It also has the effect of increasing the A ₁ transformation point. W has a particularly large effect of enhancing high temperature strength and wear resistance, while Mo is more advantageous than W in terms of toughness. If it is too large, coarse carbides will be formed and the toughness will be excessively lowered. Therefore, W or Mo alone or in combination (1 / 2W + Mo) should be 12.00% or less, and if it is too low, the effect of the above addition is insufficient, so 0.20% or more. To do.

V is a strong carbide-forming element, forms a residual carbide, has a large effect of refining the crystal grains, and imparts improved wear resistance at high temperatures.

Also, during tempering, fine carbides are deposited in the matrix, and W,
Co-addition with Mo has a great effect of increasing the strength in a high temperature range of 600 to 650 ° C or higher, and also an effect of increasing the A ₁ transformation point. V is added in order to obtain the above effect, but if it is too much, coarse carbides are formed and the toughness decreases, so 3.
It should be less than 00%. In some cases, no addition is made, but in order to obtain the effect of the above addition, it is generally preferable to contain 0.05% or more.

Ni is added as a solid solution in the matrix to enhance toughness and hardenability, and is added depending on the purpose and application.
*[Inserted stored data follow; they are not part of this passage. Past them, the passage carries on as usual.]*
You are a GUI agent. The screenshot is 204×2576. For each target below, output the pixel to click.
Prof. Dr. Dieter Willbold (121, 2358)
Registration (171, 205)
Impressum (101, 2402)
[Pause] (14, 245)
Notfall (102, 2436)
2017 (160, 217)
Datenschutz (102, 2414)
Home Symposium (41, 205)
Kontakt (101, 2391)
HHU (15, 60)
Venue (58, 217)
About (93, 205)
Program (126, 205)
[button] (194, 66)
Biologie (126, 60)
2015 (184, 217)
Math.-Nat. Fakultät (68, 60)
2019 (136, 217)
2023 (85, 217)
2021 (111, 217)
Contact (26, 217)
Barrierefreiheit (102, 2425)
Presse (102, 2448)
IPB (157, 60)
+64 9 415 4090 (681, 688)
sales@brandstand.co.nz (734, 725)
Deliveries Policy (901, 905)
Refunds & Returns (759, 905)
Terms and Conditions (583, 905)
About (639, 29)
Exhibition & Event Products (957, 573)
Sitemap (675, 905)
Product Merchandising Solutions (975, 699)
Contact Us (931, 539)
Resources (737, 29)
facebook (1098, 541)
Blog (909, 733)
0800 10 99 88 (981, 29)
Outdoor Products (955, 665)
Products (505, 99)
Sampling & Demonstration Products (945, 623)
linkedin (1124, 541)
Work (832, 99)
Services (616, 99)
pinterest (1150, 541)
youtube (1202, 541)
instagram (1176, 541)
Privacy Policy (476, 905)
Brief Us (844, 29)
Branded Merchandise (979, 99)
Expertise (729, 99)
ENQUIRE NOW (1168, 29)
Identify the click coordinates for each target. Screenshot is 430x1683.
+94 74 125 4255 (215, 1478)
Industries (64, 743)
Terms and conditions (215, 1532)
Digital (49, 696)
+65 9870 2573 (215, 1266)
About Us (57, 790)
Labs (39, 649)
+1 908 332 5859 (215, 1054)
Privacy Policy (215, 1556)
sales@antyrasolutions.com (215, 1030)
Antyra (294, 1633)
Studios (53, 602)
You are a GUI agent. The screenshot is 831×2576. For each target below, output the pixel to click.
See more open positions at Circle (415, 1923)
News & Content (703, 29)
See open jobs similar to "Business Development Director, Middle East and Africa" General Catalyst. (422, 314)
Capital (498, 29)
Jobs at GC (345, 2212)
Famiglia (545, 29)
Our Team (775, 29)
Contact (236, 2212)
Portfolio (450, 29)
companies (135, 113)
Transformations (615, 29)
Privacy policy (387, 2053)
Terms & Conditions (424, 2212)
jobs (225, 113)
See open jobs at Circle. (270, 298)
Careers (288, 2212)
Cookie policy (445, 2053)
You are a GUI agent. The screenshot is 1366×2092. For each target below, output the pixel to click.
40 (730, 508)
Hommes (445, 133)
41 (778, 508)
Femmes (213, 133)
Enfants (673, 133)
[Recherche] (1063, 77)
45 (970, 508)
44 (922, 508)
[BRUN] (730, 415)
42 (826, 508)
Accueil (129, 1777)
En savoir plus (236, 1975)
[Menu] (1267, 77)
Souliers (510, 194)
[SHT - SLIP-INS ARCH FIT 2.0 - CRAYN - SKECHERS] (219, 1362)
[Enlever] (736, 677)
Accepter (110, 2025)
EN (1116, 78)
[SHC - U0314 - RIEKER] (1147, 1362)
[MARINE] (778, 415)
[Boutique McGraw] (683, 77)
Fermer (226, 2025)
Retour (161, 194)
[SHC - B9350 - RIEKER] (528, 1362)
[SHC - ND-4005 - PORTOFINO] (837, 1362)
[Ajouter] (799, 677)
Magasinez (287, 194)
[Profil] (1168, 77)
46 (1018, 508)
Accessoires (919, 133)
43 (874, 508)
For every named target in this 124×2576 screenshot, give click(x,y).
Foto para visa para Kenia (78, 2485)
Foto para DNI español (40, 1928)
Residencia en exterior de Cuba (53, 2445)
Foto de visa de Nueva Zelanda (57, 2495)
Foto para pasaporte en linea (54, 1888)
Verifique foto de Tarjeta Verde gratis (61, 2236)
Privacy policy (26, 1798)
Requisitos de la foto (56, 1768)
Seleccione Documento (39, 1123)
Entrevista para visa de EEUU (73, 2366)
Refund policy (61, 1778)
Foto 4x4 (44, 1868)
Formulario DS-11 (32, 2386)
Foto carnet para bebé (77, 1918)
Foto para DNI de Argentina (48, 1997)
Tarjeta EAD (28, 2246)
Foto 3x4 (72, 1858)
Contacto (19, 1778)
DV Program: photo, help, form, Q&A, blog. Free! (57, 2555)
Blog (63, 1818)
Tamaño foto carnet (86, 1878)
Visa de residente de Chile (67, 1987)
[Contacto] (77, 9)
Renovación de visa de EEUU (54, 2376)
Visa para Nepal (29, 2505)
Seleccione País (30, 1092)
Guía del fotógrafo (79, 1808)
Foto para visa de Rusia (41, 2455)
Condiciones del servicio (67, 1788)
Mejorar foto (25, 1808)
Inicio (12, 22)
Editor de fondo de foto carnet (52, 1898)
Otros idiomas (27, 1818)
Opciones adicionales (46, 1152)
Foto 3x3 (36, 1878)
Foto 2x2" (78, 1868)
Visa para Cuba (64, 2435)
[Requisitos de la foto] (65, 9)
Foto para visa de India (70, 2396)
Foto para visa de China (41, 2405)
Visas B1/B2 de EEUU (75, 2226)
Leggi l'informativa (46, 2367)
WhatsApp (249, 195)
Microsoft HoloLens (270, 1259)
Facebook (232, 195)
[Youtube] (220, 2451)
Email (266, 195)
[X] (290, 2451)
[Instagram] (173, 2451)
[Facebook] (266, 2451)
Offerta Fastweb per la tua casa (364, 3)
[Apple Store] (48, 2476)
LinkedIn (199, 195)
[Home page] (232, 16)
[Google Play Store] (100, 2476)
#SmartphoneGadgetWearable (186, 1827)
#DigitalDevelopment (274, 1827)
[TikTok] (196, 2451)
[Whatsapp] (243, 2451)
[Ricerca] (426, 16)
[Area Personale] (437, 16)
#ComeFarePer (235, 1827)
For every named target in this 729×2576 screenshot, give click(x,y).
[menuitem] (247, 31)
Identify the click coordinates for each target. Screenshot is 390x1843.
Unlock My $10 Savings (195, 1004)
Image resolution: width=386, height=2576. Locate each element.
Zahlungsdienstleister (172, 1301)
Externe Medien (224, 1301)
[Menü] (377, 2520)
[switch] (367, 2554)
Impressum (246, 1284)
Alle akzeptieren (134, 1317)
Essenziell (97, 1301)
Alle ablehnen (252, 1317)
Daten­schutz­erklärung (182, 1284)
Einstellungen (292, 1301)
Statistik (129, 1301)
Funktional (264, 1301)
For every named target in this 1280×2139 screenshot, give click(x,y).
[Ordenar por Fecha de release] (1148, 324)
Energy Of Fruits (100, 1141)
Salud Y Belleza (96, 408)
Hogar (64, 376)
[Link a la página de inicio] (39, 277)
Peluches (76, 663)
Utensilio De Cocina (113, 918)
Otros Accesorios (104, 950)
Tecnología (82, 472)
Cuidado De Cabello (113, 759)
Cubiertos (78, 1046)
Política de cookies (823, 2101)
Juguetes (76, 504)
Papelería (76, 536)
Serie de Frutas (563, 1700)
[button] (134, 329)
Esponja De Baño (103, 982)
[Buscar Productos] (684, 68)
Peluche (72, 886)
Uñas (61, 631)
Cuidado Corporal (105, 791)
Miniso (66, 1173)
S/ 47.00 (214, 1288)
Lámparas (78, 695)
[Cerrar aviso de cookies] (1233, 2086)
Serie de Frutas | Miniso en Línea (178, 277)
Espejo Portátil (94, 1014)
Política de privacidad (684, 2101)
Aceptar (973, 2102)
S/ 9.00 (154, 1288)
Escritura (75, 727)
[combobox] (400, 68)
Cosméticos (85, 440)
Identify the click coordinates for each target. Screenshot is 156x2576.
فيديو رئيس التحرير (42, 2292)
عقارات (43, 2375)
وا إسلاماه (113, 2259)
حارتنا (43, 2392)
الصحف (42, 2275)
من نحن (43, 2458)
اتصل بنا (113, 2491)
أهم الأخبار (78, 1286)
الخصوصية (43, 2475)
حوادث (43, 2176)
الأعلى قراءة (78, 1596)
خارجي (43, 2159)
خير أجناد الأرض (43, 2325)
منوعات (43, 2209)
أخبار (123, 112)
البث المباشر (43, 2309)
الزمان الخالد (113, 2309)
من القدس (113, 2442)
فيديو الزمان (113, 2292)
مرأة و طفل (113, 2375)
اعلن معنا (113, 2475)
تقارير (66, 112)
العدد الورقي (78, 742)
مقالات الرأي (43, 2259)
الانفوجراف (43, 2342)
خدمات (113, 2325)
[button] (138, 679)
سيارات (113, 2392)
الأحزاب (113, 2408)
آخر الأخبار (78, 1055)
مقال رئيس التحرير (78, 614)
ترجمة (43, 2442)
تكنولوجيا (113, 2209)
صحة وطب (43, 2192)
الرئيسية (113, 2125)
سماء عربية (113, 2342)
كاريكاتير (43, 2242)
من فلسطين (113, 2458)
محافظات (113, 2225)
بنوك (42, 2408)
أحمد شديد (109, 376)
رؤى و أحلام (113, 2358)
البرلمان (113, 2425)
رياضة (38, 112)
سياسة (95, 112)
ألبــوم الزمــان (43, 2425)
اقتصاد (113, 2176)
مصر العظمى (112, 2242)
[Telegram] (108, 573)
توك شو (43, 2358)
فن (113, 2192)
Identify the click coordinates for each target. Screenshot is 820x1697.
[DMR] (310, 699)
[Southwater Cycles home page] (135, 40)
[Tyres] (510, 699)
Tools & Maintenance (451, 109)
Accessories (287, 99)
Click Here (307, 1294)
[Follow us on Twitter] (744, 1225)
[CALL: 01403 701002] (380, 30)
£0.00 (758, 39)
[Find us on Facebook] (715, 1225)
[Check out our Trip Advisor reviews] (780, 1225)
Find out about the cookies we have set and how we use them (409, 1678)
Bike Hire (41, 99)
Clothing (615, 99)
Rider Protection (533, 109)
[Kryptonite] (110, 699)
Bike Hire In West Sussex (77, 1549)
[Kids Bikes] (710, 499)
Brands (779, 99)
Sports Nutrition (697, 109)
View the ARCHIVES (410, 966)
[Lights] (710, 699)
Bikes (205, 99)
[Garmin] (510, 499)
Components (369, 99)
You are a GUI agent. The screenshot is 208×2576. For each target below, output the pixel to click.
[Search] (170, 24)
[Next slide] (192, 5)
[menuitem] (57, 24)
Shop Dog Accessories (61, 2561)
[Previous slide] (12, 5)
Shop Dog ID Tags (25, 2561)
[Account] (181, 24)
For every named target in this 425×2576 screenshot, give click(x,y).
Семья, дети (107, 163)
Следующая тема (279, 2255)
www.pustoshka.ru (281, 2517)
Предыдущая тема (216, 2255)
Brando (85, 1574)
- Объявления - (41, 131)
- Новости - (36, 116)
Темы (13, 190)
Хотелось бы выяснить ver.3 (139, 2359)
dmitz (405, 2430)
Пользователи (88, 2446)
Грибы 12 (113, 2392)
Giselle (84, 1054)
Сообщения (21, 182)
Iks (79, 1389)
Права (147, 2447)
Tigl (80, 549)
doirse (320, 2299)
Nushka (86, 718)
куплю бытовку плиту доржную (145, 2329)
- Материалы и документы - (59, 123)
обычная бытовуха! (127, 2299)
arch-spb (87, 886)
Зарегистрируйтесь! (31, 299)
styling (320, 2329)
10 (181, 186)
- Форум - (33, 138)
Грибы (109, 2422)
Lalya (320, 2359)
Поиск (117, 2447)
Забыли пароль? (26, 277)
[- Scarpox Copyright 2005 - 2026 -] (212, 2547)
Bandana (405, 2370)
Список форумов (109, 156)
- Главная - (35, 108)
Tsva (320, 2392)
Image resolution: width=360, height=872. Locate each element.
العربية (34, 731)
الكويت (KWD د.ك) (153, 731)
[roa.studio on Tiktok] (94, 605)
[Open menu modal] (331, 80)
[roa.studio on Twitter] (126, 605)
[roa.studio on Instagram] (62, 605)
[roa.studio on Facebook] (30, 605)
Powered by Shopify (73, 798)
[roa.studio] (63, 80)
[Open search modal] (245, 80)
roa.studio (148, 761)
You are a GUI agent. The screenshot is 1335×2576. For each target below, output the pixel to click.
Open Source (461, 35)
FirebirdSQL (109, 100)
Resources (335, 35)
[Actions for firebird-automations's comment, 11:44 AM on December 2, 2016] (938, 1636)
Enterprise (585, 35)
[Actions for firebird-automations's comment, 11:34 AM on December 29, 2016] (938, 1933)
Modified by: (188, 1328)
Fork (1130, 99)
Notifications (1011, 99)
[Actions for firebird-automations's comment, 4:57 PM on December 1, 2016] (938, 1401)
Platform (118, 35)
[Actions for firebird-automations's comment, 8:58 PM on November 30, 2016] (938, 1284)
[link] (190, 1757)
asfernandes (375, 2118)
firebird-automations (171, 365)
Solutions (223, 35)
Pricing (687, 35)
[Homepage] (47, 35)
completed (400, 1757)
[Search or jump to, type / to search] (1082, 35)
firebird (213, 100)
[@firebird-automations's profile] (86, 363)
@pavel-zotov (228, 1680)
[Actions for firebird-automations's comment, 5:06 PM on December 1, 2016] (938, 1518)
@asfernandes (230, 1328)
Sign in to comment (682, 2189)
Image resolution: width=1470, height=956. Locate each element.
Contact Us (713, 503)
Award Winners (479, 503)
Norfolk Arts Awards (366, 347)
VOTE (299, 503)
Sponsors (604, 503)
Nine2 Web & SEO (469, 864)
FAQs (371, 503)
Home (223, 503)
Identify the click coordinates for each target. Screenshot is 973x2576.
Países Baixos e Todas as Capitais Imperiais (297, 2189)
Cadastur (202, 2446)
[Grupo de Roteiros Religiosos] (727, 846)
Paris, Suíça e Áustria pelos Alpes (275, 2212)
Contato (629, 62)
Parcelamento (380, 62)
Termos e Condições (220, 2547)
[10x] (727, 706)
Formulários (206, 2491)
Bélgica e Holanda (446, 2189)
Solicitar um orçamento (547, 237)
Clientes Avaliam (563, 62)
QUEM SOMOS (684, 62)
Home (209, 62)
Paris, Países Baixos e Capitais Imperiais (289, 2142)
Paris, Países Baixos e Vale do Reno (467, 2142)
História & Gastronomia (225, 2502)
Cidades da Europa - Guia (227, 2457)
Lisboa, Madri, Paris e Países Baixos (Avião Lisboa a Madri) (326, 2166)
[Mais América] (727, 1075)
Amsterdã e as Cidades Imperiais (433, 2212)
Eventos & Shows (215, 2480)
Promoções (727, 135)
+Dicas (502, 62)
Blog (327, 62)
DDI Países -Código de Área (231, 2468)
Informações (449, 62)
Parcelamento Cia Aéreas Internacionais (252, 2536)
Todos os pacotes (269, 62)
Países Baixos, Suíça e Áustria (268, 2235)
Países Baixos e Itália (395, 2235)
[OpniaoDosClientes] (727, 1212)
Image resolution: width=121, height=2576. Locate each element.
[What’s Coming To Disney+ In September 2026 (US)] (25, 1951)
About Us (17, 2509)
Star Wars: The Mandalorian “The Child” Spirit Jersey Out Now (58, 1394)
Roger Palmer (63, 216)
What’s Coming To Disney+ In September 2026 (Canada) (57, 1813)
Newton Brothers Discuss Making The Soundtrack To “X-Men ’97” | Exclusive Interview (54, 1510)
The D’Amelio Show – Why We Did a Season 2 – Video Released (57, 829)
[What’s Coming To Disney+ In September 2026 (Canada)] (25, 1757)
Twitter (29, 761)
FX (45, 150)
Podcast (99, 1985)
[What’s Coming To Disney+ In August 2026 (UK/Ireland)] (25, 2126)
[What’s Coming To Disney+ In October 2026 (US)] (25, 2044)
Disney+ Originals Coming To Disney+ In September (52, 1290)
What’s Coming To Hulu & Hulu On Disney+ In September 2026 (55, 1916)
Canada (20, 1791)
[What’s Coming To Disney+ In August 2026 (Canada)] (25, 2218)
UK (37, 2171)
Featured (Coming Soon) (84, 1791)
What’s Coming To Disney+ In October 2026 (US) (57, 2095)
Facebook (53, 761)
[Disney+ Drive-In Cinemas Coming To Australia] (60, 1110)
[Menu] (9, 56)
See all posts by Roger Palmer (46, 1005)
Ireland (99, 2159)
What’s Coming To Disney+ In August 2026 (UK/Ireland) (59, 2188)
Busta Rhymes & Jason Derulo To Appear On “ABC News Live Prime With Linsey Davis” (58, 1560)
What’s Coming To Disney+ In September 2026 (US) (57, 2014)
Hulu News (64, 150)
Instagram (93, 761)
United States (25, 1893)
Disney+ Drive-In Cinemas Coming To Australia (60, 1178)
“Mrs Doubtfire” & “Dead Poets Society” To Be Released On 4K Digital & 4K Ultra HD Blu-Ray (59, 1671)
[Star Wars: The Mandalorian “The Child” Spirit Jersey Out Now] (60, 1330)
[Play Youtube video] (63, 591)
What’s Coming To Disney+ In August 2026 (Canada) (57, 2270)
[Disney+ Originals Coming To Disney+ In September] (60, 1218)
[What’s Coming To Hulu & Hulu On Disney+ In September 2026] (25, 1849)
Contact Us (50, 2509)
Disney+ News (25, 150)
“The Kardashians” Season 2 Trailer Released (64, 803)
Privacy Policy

If it is too large, the annealing hardness will be excessively high, the machinability will be deteriorated, and the A ₁ transformation point will be excessively lowered, so it is made 4.00% or less.

Co has a function of increasing the high temperature strength by forming a solid solution in the matrix. It also increases the solid solubility limit of carbides in austenite during quenching and heating, increases the precipitation amount of special carbides during tempering, and increases the cohesive resistance of precipitated carbides during temperature increase. Gives the effect of improving the characteristics. Further, the temperature rises during the use of the tool to form a dense oxide film on the surface, which has the effect of enhancing wear resistance and seizure resistance at high temperatures.

Co is added depending on the purpose and application for the above purpose,
If it is too large, the toughness is reduced, so it should be 6.50% or less.

N is a solid solution in the matrix or carbide to refine the crystal grains and increase the toughness. Also, even in the case of low C as an austenite former, it prevents ferrite from remaining during quenching and heating and has an alloy composition with excellent toughness. The combination is possible.
N is added depending on the purpose and application in order to obtain the above effects, but is 0.20% or less because there is a limit amount that can be added within the range of the alloy composition of hot work tool steel such as Cr.

Nb and Ti are strong carbide-forming elements, and have the effect of increasing the softening resistance and high-temperature strength in the high temperature range of 650 ° C or higher due to the precipitation of fine carbide, which has a particularly large cohesive resistance during grain refinement and tempering. In order to obtain the above effect, it is added depending on the purpose and application. If it is too large, coarse carbides that are difficult to form a solid solution are formed and the toughness is deteriorated.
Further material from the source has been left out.